#### Page text ####

The appeal, which is with the leave of the Pietermaritzburg High
Court, is against both these orders.
[3]
In opposing the
winding-up application, PFC relied on s 131(6) of the Companies Act
71 of 2008 (the Act), which provides that the
launch of a business
rescue application automatically suspends the winding-up proceedings,
until the business rescue application
is adjudicated upon.
[1]
Factual
overview
[4]
PFC is a property and asset owning company. Mr Paul De
Robillard was
a director of PFC until 28 February 2011. Mrs Britta De Robillard,
his wife, was a director from 1 March 2012
until
24 November 2020. SARS had conducted an audit on PFC for the tax
periods 2007/11 and 2011/01 to 2018/12 in respect of
VAT and income
tax and had issued revised assessments totalling over R52 million in
respect of VAT and over R5 million in respect
of income tax.
[5]
In the 2010 tax year, PFC commenced with the construction
of a
residential home situated in the Serengeti Golf and Wildlife Estate
(the Serengeti property) in Gauteng. SARS was informed
that this
was a property development by PFC and numerous VAT claims were
submitted to SARS in respect of this development. However,
Mr and Mrs
De Robillard utilised this property as their matrimonial home.
[6]
In September 2012, SARS
informed Mr De Robillard that it held him personally liable for
customs and excise related debts incurred
by a company styled Doltek
Enterprises (Pty) Ltd (Doltek), in the amount of over R89 million.
[2]
SARS has been engaged in litigation with Mr De Robillard since 2012.
[7]
On 7 November 2012, Mr De Robillard brought an urgent
application to
interdict SARS from collecting these debts, pending finalisation of
an action for declaratory relief (the action).
This action was
instituted in March 2013, but no steps were taken by Mr De
Robillard to prosecute it.
[8]
When construction of the Serengeti property was completed
in 2014,
PFC claimed input tax on the construction and development costs. In
August 2018, SARS issued a letter of audit findings
stating that the
input tax claimed was of a private nature and any expenses incurred
would be disallowed. In September 2019, the
representatives of PFC,
Mani Financial Services (MFS), requested reasons for SARS’
findings.
[9]
On 23 September 2019, SARS furnished PFC with the reasons
for its
audit findings. No response was received to the letter. SARS then
issued letters confirming the finalisation of the VAT
and income tax
audits. PFC filed an objection on 14 November 2019. On the same day,
SARS received a written request on behalf of
PFC to suspend payment
of the debts. PFC did not tender any security and the suspension was
refused.
[10]
PFC submitted a
supplementary request for the suspension of payment of its tax debt
on 13 December 2019, and offered security
to SARS. It described
itself as ‘an asset holding company [which] constructs and
develops properties for the reselling in
the property market’.
PFC undertook not to dispose of the Serengeti property, as well as
two other properties in Dainfern
and Douglasdale. Mr De Robillard
stated that the properties were ‘immovable properties and there
is no risk of dissipation
of assets, pending the finalisation of the
dispute resolution provided for in Chapter 9 of the TAA.

#### Given records ####

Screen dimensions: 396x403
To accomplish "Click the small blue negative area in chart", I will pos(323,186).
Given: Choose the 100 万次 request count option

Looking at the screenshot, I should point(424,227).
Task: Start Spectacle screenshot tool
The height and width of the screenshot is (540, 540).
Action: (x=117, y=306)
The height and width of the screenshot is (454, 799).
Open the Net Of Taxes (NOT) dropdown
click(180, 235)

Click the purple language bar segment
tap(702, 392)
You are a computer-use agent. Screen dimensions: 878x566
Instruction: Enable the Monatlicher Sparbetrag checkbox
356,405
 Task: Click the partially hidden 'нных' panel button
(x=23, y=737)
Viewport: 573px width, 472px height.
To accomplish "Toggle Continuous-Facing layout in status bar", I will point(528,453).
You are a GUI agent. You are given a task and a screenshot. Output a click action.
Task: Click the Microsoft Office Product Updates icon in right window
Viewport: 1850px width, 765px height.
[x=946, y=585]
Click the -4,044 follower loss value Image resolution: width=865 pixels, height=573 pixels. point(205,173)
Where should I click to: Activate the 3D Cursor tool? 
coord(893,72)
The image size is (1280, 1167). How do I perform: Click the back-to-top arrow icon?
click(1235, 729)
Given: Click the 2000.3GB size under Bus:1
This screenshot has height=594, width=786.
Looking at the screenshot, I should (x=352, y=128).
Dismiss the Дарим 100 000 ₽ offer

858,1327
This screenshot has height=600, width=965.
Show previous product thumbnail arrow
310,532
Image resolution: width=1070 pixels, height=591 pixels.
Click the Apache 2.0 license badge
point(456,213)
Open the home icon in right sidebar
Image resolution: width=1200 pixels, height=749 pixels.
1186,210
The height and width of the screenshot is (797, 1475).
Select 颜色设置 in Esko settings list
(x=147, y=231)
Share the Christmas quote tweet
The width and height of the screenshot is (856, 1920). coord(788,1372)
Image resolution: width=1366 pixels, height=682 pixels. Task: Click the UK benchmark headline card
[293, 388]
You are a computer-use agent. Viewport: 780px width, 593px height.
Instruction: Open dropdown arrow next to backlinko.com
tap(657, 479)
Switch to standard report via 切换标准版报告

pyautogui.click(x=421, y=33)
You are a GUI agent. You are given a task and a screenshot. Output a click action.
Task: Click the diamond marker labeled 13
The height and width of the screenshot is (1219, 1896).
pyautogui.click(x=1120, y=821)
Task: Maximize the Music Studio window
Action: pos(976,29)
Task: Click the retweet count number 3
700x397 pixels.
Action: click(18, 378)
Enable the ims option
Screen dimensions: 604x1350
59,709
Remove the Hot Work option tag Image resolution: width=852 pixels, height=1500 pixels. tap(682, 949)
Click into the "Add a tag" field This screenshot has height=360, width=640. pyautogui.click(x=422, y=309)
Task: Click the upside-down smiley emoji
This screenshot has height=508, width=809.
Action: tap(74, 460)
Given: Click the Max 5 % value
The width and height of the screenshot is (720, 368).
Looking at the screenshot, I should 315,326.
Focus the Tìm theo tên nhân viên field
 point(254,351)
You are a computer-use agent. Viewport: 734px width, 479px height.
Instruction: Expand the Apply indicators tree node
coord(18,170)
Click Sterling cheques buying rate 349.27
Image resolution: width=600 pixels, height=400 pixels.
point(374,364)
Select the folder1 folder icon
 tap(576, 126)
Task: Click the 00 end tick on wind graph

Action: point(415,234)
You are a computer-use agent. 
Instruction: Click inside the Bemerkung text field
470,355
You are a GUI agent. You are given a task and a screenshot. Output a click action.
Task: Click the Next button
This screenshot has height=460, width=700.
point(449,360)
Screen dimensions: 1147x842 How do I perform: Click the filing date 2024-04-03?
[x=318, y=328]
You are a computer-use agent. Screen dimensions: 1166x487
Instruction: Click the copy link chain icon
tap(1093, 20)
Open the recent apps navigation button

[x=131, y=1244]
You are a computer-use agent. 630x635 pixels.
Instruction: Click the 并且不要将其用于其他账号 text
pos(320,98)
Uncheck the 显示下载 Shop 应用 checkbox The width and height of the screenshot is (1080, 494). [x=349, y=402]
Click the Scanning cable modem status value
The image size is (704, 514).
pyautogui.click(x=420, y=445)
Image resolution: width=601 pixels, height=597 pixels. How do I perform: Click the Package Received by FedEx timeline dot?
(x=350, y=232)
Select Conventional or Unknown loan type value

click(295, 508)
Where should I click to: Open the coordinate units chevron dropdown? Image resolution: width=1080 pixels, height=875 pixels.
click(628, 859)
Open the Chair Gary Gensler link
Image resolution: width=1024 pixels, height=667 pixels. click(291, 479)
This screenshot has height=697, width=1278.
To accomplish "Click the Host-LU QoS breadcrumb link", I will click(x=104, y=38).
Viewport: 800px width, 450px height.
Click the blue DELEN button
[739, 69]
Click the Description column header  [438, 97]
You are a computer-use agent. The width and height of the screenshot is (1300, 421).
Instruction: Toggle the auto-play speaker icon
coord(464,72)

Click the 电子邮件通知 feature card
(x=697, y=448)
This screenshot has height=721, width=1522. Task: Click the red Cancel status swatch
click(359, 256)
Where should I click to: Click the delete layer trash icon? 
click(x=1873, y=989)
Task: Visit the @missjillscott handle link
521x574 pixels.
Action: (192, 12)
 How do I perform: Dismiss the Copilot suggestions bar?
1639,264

####

### Goals
1. Please copy from the judgment excerpt word for word, beginning at the words "The appeal, which" and stopping after "is adjudicated upon.".
2. Answer these questions from the judgment excerpt:
(a) On what date did PFC file an objection?
(b) In which estate is the Serengeti property situated?
(c) For what amount did SARS hold Mr De Robillard personally liable in respect of Doltek's debts?

### Task answers
1.
The appeal, which is with the leave of the Pietermaritzburg High
Court, is against both these orders.
[3]
In opposing the
winding-up application, PFC relied on s 131(6) of the Companies Act
71 of 2008 (the Act), which provides that the
launch of a business
rescue application automatically suspends the winding-up proceedings,
until the business rescue application
is adjudicated upon.

2.
(a) 14 November 2019
(b) The Serengeti Golf and Wildlife Estate in Gauteng
(c) Over R89 million